ConceptsMemory

Memory

The memory system gives the agent durable, scoped operational context across sessions. Prior incidents, runbooks, service patterns, user preferences, and verification checklists are stored in Postgres and automatically retrieved before each model turn.

Memory is advisory, not authoritative. It provides starting hypotheses and prior context. The agent is always required to verify live infrastructure state with tools before acting on what memory says.

Stores and Scopes

Memory is organized into stores. Each store belongs to one of three scopes.
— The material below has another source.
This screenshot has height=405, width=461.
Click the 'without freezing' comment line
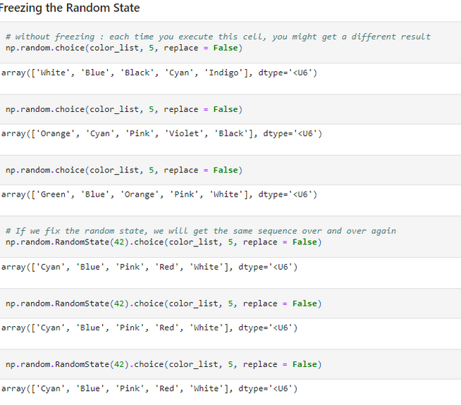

ScopeStore examplesWho can writeWho can read
workspaceworkspace_conventions, workspace_runbooksAdmin API + memory_propose_promotionAll users
userUser-owned storesAgent (user_preference type only)Store owner only
conversationconversation_memoryAgent (any document type)Conversation participants

Database Schema

memory_stores (workspace | user | conversation)
  └── memory_documents (path-addressed, content-sha256-versioned)
        └── memory_versions (immutable write-ahead log)
        └── memory_source_refs (evidence provenance: tool call IDs, run IDs)
conversation_memory_usage (audit: which docs were injected per run)
dream_jobs / dream_review_items (promotion workflow: agent → admin review → workspace)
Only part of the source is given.